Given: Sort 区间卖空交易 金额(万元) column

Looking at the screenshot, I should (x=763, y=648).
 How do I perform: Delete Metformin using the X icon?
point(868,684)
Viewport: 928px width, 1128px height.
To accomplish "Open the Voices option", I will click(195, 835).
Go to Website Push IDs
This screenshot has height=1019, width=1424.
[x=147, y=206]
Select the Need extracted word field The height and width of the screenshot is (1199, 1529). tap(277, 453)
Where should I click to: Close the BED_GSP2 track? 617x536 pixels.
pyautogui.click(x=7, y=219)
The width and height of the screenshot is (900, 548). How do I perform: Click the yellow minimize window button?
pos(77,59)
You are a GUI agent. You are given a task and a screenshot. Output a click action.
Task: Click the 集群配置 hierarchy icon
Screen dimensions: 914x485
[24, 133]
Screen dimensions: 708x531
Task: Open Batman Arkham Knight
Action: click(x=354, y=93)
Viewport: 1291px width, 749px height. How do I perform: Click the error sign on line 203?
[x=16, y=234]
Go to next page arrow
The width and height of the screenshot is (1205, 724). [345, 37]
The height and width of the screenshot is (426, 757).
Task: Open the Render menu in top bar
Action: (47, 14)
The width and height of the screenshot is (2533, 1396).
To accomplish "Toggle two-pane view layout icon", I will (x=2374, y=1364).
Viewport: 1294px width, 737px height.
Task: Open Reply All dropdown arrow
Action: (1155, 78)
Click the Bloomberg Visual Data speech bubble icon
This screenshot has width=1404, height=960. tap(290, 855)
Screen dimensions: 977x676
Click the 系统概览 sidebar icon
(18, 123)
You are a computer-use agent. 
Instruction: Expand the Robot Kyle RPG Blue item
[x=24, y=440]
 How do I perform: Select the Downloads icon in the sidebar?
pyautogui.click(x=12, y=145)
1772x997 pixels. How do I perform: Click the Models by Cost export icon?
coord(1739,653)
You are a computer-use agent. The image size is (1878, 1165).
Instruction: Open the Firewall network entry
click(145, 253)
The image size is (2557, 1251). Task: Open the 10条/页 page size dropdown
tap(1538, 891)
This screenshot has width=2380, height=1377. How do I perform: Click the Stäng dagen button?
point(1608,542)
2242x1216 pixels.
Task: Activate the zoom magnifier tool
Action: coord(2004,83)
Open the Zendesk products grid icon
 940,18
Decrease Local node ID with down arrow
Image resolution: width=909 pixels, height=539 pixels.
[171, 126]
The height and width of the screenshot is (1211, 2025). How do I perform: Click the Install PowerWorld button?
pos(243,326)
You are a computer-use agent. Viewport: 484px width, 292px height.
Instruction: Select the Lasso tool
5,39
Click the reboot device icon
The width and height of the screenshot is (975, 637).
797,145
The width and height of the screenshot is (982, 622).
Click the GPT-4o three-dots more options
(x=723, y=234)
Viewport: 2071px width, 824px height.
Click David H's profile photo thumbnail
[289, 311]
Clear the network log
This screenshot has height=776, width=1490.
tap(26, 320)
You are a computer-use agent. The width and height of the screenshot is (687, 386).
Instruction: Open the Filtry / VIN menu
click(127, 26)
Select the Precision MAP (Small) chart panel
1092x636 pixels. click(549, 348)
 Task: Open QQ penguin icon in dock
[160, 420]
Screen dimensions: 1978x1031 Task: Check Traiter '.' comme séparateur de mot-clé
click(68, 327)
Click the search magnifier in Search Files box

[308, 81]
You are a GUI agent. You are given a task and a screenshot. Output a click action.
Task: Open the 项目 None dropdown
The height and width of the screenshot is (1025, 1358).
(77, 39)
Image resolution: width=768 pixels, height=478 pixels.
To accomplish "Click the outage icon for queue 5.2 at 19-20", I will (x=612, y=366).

Task:
For the word "computer", show every line of the entries that holds it.

Output of the task:
You are a computer-use agent. 
You are a computer-use agent. The image size is (1878, 1165).
You are a computer-use agent. Viewport: 484px width, 292px height.
You are a computer-use agent. The width and height of the screenshot is (687, 386).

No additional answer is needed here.